Low-memory / large data
To avoid holding many large outputs in memory: (1) Have each step write its result to a file and return the path (e.g. String). (2) The reducer then receives a vector of paths and can open/process one at a time (or stream), write the combined result to a file, and return that path. (3) Use run(pipeline; keep_outputs=:last) so the returned results vector only retains the final step's .result; other steps get .result === nothing. You still get success, duration, and inputs/outputs per step; only the large values are dropped. Use keep_outputs=:none to drop all result values.
Running Pipelines
Use run(pipeline) or pipeline |> run:
# Basic execution
results = run(pipeline)
# With verbose=true (default), each shell command is printed before it runs
results = run(pipeline)
# Silent (no progress or command echo)
results = run(pipeline, verbose=false)
# Dry run (preview structure)
run(pipeline, dry_run=true)
# Named pipeline
step_a = @step a = sh"first"
step_b = @step b = sh"second"
p = Pipeline(step_a >> step_b, name="My Workflow")
run(p)Checking Results
results = run(pipeline)
for r in results
if r.success
println("$(r.step.name): completed in $(r.duration)s")
else
println("$(r.step.name): FAILED - $(r.result)")
end
end
# Check overall success
all_ok = all(r -> r.success, results)Mixing Shell and Julia
Shell commands and Julia functions compose seamlessly:
# Julia: prepare data (e.g. filter non-empty lines)
prep = @step prep = () -> begin
raw = read("raw.csv", String)
cleaned = filter(line -> !isempty(strip(line)), split(raw, '\n'))

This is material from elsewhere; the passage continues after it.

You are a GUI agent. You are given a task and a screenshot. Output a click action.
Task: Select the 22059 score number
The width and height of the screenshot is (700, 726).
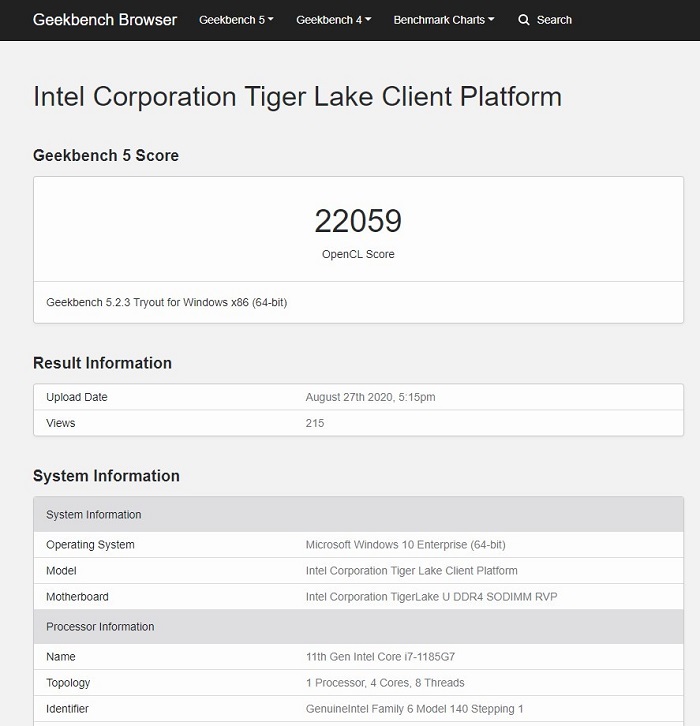[358, 221]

write("clean.csv", join(cleaned, '\n'))
return "Wrote $(length(cleaned)) lines"
end
# Shell: run external tool
external = @step tool = sh"wc -l clean.csv > result.txt" # sh"..." for redirection
# Julia: postprocess
post = @step post = () -> begin
n = parse(Int, split(read("result.txt", String))[1])
return "Line count: $n"
end
pipeline = prep >> external >> post
run(pipeline)Utilities
# Count steps in a pipeline
n = count_steps(pipeline)
# Get all steps as a vector
all_steps = steps(pipeline)
# Print DAG structure
print_dag(pipeline)